The Centers for Medicare and Medicaid have just published their final rule on September 14th, detailing implementation of the Medicaid Recovery Audit Contractor program. Many physicians, hospitals, and human services providers have complained about the Medicare recovery process in the past because of the aggressiveness with which the auditors handled their investigations – they were being paid for finding errors and over-payments and tended to be extra vigilant to the point of harassment. Of course, states will be paying back providers for any underpayments that the auditors uncover.
States will begin implementing the Recovery Audit Contractors (RAC) process starting on Jan. 1, 2012.
The question is – are you ready for even more audits?
Physicians and hospitals will be burdened by this but social services agencies are already stretched so thin, to the point of breaking, by all the funding reductions at every level and by the increasing demand for services. Adding in the time, energy, and labor expense that will be required to review past billing claims (even if it is only the past 3 years) and supporting documentation could be devastating.

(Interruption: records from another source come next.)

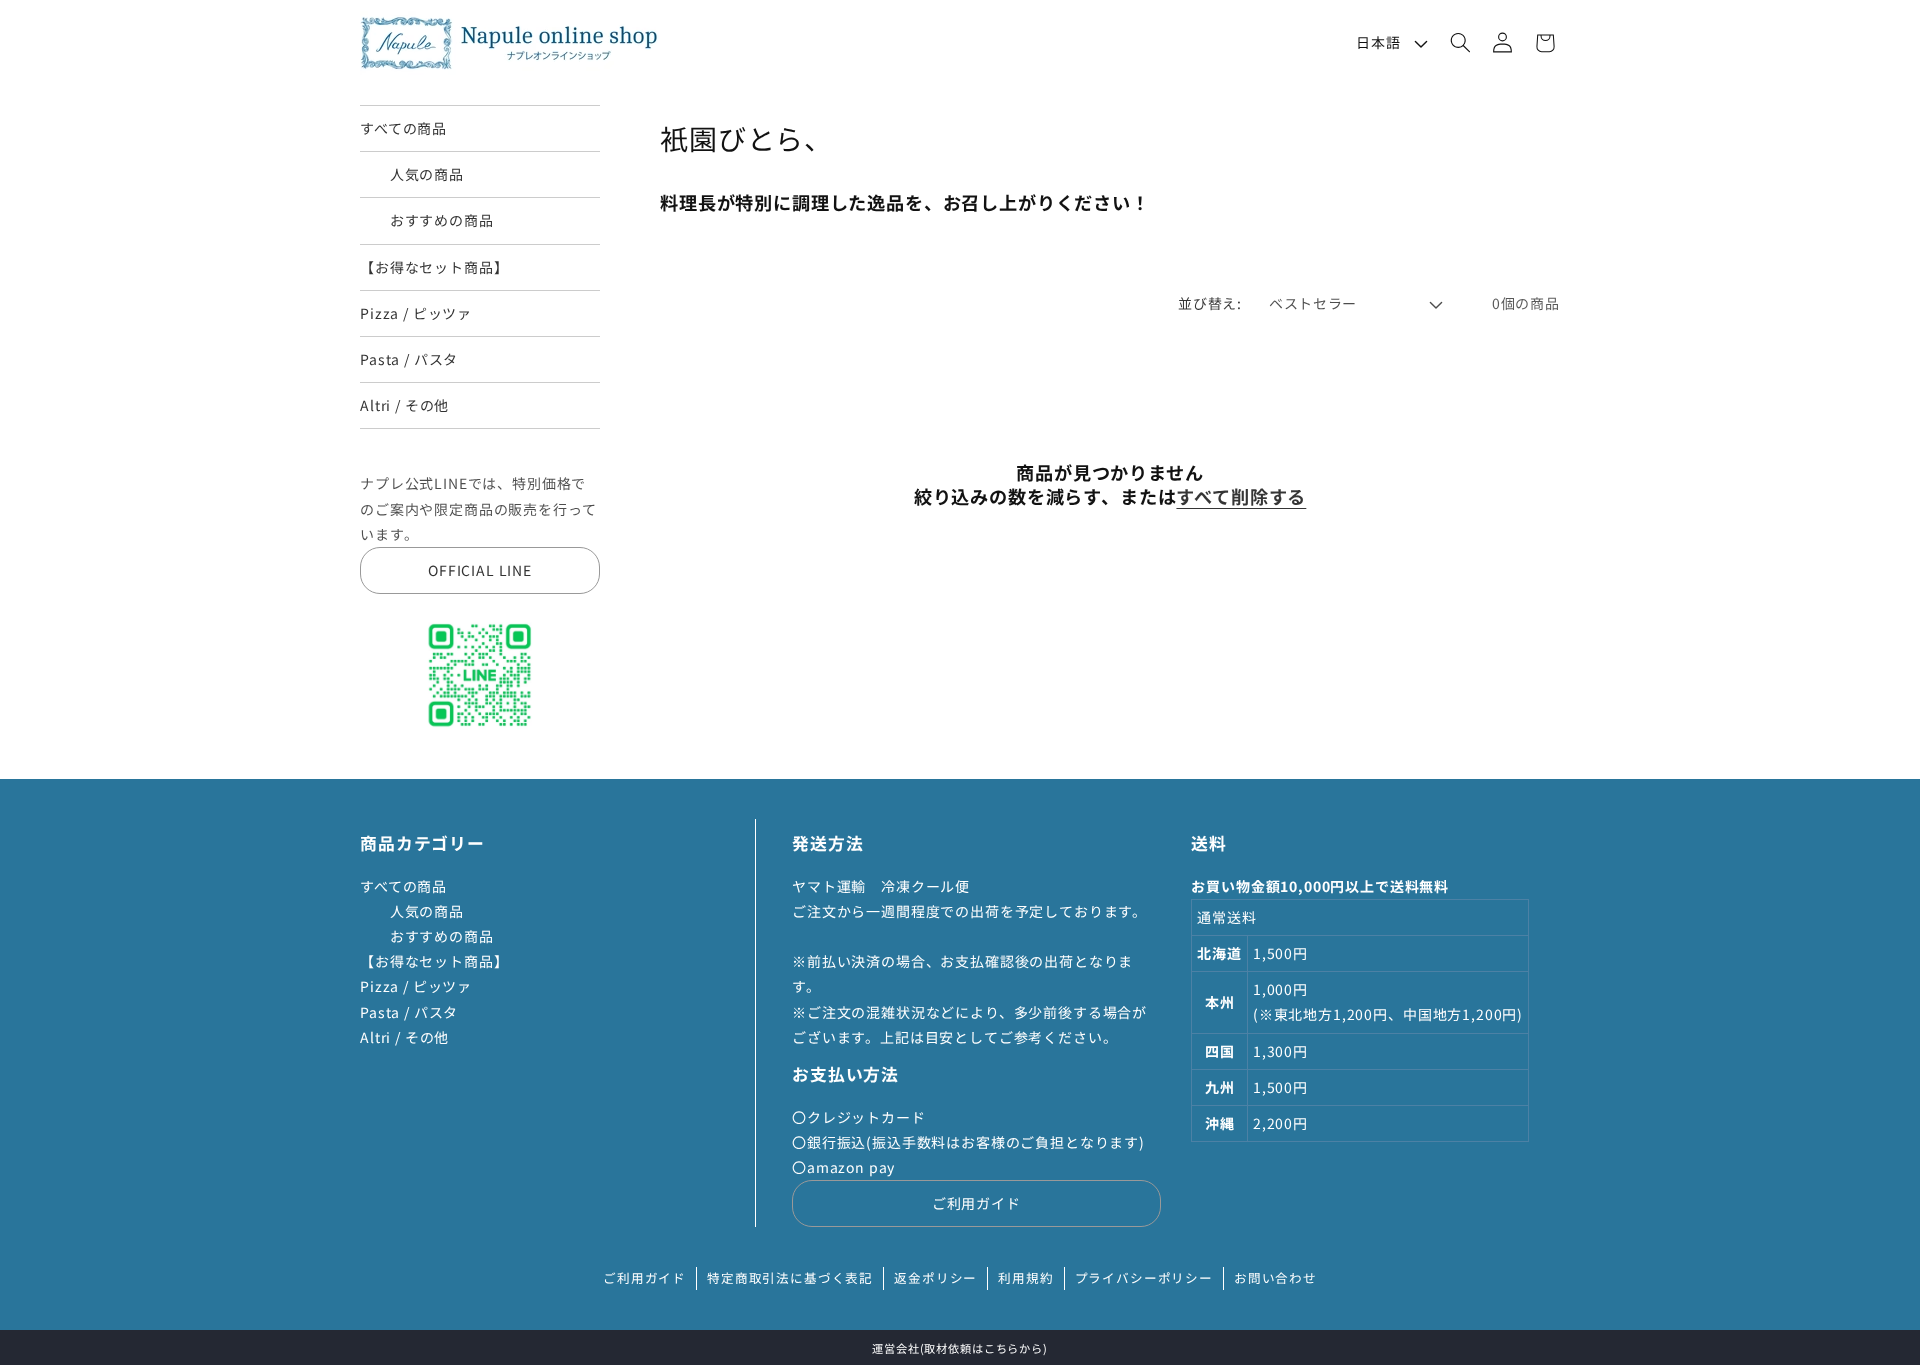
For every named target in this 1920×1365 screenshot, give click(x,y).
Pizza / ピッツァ (416, 313)
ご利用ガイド (976, 1203)
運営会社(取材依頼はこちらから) (959, 1348)
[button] (1461, 43)
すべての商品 (403, 128)
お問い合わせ (1275, 1277)
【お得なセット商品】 (434, 267)
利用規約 (1025, 1277)
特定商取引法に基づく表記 (790, 1277)
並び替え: (1209, 303)
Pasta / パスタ (409, 359)
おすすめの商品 (427, 220)
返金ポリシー (935, 1277)
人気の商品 (412, 174)
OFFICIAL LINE (480, 570)
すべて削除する (1241, 497)
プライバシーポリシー (1144, 1277)
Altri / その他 (404, 405)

Many are questioning why so much time and effort is being spent to catch the billing and coding errors and the over-payments to Medicaid. They would prefer that money be allocated to training for providers to avoid billing code problems so that they are treating the disease instead of the symptoms.
And it does not appear this strategy will be a one-time operation. Medicaid audits will probably continue for the foreseeable future. As creators of electronic Medicaid billing software, we see what providers deal with before they switch over to our application. We understand why and where errors can easily occur throughout the billing process. They have to deal with coding confusion, incorrect ratio counts and rates, errors that occur when entering individual claims by hand into the system or through paper submissions, and problems with authorizations and even duplicate billing.
It has been easy for us to see that there is no intent of criminal acts when it comes to submitting Medicaid claims for reimbursement. But each state has their own unique transaction requirements and so many social services agencies have their own individual billing processes, there is ample room for error.
We see some light at the end of the tunnel. As more and more providers are switching to electronic billing solutions as well as electronic data entry for time, attendance, and documentation they will have concrete and easy-to-follow audit trails. Instead of tracking down paper time sheets from 2 years ago, agencies with software designed specifically for them can easily show electronic records to auditors to prove they are billing for services actually rendered to their clients.
Whether these human services organizations utilize our systems or another vendor’s, we can see they have a solution available that can help them with the oncoming audit deluge headed their way. But we recommend these agencies get started sooner rather than later if they are still relying on paper or Excel spreadsheets.
These audits will be the new normal.